-------- Extract to read --------

As Collins walked down a first-floor hallway, he stole a glance inside an auxiliary conference room. There, Georgia Tech’s four tight ends, led by graduate transfer Tyler Davis, were already clustered around a screen, immersed in their own film review.
The sight of four players joining their coaches in the football offices – especially at a time when most of their fellow students were deep in REM sleep – may catch some off-guard. It hardly surprised Collins.
“That’s pretty cool. Nobody told them to do that. That’s just part of who they are,” he said.
Davis, though, would like to offer a clarification.
“That’s every Sunday,” he said.
“I’ve always been a morning guy. I guess I’ve gotten these guys to be morning guys as well.”
Davis says he arrives most Sundays around 6:45 a.m. His reasons go beyond mere film study. After playing his first three years at UConn, Davis knows the clock is ticking on his own college career. He wants to savor every minute he has left, even if those minutes come in the pre-dawn darkness.
Davis began this year as a curiosity, Georgia Tech’s first tight end since 2007. He’ll leave it as an unquestioned leader and foundational pillar of Collins’ program. This past Sunday, Davis and his roommate, grad transfer offensive lineman Jared Southers, were voted by their peers as two of Georgia Tech’s permanent captains for the 2019 season.
“If you were writing a book on how to handle being a grad transfer going into a college football program, you would just have to go ahead and follow the last 10 months of how Jared Southers and ‘T.D.’ have done it. They have been nothing short of spectacular,” Collins said on his weekly radio show.
Collins, of course, didn’t have a single tight end on his roster when he arrived at Georgia Tech last December. When he sought a grad transfer to fortify that position, he didn’t have to look far. His Temple teams faced Davis’ UConn Huskies each of the last two seasons in the American Athletic Conference.
“He was clearly their best player,” said Collins, himself a former tight ends coach at Tech (2001).
In three seasons in Storrs, the 6-5, 250-pound Davis appeared in all 36 games, finishing with 47 catches for 500 yards and seven touchdowns. Six of those scores came in 2018. A seventh, in the regular-season finale against Temple, would move him into second place all-time for touchdowns in a season by a UConn tight end.
Temple won the game handily, but the Huskies had a third-and-goal late in the game. Coaches called a pass play for Davis.
“I’m like, ‘Here’s my shot. Here it is.’ I run out into the flat, and there are two defenders out there. So Coach Collins, the master of mayhem, got me there. I learned it early,” Davis laughed.
Said Collins drily: “He was a pretty good player.”
Davis graduated from UConn with a degree in financial management and had already begun a master’s program during the 2018 fall semester when he decided to explore a grad transfer. Across college football, grad transfers have to weigh the opportunity cost of a potential move for their final season. They leave the familiar for a new playbook and no promise of playing time. Their final year of eligibility could end in glory. Or it could end with a whimper.

-------- Raw data --------

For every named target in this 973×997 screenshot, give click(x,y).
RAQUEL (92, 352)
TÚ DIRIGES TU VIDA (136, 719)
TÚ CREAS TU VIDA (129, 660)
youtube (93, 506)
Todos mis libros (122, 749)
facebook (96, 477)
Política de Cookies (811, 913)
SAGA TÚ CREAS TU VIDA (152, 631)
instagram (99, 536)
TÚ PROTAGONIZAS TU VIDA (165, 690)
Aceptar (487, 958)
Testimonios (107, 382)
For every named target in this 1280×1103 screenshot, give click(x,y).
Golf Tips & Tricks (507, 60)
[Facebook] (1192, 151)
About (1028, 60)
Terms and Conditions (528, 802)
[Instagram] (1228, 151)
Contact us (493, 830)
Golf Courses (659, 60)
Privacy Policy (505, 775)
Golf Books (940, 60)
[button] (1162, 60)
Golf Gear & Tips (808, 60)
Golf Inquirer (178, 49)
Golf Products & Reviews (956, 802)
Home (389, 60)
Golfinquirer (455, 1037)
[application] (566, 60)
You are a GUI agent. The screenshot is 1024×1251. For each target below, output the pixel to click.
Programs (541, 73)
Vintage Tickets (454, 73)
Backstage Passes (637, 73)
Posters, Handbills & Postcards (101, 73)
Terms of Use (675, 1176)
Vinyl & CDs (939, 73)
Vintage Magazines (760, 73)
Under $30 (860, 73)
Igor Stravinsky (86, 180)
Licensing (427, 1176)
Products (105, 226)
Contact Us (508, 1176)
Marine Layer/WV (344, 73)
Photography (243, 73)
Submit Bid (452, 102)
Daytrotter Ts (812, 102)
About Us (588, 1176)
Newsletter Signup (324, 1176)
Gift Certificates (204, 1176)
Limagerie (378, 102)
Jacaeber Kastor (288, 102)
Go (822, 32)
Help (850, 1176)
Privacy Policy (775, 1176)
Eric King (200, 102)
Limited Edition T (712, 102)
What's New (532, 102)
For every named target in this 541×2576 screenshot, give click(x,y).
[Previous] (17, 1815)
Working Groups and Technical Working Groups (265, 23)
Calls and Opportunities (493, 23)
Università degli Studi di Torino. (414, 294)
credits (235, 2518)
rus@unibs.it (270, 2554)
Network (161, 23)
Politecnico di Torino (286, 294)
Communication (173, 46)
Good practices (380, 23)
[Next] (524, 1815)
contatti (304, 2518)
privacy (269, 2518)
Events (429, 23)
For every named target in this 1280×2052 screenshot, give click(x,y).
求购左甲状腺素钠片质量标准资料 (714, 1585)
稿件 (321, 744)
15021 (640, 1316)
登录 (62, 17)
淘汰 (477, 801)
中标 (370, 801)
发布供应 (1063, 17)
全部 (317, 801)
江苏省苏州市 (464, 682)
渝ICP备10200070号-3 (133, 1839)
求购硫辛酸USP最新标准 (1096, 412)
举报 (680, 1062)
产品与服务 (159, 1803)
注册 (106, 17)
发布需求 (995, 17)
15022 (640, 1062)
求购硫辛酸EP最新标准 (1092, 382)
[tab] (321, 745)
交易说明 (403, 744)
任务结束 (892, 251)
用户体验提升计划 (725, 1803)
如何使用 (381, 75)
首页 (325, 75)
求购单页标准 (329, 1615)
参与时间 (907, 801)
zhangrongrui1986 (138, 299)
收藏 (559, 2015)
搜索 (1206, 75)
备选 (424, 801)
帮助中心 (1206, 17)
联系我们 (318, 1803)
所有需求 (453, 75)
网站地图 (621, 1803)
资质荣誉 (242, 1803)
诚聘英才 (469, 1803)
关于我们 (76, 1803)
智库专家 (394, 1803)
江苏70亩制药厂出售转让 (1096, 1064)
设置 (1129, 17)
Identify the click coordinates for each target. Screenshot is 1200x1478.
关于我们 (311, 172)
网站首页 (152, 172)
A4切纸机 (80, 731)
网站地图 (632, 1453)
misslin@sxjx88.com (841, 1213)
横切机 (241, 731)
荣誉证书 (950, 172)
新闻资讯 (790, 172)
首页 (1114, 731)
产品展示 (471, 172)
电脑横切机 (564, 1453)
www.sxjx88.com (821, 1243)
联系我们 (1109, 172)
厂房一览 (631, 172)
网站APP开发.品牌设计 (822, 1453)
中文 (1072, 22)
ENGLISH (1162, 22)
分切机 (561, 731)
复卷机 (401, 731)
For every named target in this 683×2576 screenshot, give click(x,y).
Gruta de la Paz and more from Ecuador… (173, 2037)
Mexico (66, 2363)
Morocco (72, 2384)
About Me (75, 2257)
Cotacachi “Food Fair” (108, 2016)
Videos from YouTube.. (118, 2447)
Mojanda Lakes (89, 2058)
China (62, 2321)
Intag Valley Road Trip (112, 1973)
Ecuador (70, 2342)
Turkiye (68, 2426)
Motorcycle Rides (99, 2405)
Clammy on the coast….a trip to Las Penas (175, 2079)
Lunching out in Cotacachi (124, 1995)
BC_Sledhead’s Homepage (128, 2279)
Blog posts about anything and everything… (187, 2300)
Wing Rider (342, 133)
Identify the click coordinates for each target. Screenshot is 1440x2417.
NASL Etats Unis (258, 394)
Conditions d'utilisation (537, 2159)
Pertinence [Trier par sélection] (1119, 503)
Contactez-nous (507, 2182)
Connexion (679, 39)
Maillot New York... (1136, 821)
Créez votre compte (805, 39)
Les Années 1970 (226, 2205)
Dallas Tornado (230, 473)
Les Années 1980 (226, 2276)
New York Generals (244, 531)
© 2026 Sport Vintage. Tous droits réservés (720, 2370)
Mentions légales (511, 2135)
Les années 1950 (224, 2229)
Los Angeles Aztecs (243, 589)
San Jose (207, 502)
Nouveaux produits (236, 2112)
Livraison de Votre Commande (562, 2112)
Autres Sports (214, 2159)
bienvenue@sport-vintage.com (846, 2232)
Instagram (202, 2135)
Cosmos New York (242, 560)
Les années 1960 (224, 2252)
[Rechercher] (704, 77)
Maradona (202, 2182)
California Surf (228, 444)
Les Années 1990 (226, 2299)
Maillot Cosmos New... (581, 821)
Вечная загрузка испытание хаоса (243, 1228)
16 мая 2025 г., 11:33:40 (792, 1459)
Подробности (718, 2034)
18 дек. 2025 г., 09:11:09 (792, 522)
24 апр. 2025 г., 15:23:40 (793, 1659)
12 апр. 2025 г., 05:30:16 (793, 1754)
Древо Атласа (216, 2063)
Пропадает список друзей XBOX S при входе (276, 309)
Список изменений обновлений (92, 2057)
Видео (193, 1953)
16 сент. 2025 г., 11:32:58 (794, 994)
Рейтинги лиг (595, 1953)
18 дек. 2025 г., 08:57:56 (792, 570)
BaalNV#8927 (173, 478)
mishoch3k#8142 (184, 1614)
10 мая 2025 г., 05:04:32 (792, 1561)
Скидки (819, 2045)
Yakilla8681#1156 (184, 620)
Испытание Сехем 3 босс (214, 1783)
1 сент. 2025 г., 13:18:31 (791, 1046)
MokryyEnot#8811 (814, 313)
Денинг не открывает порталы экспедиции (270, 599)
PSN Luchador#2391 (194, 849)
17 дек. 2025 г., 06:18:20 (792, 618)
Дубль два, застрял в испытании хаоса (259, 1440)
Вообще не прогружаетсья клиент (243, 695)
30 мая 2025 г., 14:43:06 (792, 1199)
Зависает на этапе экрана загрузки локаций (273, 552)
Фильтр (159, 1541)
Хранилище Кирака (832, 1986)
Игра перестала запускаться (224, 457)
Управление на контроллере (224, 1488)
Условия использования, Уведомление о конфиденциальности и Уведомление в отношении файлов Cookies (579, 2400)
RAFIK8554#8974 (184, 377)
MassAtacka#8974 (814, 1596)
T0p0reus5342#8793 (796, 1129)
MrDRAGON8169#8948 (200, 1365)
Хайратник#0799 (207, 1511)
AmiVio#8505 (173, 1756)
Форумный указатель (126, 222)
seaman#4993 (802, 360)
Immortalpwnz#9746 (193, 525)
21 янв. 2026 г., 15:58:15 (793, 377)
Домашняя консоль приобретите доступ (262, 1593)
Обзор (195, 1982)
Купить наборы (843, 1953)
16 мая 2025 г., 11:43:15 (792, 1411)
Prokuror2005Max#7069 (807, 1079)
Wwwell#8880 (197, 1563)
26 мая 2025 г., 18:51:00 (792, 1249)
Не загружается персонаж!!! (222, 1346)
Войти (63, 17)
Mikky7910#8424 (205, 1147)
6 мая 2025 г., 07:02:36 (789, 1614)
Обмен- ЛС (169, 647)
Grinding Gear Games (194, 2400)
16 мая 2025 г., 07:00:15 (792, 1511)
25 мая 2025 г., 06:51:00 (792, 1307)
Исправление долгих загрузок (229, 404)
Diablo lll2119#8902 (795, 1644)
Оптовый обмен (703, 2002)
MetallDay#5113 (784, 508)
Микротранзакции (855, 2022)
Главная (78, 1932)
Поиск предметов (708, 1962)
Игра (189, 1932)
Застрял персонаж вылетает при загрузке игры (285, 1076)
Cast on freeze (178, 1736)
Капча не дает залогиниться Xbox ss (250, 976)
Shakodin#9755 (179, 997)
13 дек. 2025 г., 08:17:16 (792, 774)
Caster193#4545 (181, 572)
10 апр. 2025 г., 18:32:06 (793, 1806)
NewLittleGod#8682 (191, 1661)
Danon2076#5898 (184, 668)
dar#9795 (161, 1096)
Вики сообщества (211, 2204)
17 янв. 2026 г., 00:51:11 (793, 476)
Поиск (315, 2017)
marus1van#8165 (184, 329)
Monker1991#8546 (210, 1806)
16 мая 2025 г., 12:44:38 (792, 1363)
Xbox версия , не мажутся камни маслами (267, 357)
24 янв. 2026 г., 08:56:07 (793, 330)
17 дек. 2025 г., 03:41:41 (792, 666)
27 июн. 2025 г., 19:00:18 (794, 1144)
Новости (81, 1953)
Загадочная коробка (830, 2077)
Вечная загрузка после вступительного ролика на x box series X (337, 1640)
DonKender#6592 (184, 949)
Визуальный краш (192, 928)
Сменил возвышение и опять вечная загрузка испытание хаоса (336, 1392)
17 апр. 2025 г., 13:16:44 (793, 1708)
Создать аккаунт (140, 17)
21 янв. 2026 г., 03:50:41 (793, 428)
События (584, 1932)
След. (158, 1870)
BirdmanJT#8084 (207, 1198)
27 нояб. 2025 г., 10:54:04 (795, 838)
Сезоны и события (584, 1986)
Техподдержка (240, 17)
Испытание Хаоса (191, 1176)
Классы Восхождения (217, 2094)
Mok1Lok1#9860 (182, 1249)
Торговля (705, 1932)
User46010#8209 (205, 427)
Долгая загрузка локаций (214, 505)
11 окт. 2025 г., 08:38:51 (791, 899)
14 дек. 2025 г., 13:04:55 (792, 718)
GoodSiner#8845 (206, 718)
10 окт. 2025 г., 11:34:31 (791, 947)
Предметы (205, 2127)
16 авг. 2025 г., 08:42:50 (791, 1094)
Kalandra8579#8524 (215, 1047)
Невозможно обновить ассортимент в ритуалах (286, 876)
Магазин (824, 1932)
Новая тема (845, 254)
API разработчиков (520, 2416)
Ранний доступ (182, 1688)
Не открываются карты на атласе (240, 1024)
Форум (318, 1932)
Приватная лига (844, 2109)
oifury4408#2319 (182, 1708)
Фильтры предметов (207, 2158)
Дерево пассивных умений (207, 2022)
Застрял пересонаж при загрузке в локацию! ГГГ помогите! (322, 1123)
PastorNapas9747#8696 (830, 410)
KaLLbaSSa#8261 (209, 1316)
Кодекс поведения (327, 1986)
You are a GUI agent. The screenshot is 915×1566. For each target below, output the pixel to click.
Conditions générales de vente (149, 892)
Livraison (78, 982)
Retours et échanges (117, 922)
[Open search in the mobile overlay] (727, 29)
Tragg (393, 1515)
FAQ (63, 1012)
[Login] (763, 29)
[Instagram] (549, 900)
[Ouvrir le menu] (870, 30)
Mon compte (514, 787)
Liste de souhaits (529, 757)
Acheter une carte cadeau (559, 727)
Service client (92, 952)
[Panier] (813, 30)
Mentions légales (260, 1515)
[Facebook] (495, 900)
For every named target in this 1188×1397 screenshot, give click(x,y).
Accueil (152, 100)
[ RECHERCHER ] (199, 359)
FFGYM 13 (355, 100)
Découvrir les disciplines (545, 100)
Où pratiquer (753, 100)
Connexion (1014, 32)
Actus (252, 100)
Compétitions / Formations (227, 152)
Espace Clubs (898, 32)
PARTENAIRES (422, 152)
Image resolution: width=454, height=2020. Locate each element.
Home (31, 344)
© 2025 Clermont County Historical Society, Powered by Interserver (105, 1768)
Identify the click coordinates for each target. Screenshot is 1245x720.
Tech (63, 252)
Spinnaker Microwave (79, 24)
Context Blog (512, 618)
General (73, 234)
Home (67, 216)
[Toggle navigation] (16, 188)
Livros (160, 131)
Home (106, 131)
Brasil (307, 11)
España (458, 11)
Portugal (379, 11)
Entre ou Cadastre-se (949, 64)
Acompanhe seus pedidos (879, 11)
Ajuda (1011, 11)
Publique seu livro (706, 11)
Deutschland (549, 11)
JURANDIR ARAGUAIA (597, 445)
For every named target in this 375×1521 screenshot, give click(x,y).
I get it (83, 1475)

--------

Goal: In the passage above about Georgia Tech's graduate-transfer tight end, set down word for word the part starting at "Collins, of course, didn’t" and ending at "at Tech (2001).".

Answer to the problem:
Collins, of course, didn’t have a single tight end on his roster when he arrived at Georgia Tech last December. When he sought a grad transfer to fortify that position, he didn’t have to look far. His Temple teams faced Davis’ UConn Huskies each of the last two seasons in the American Athletic Conference.
“He was clearly their best player,” said Collins, himself a former tight ends coach at Tech (2001).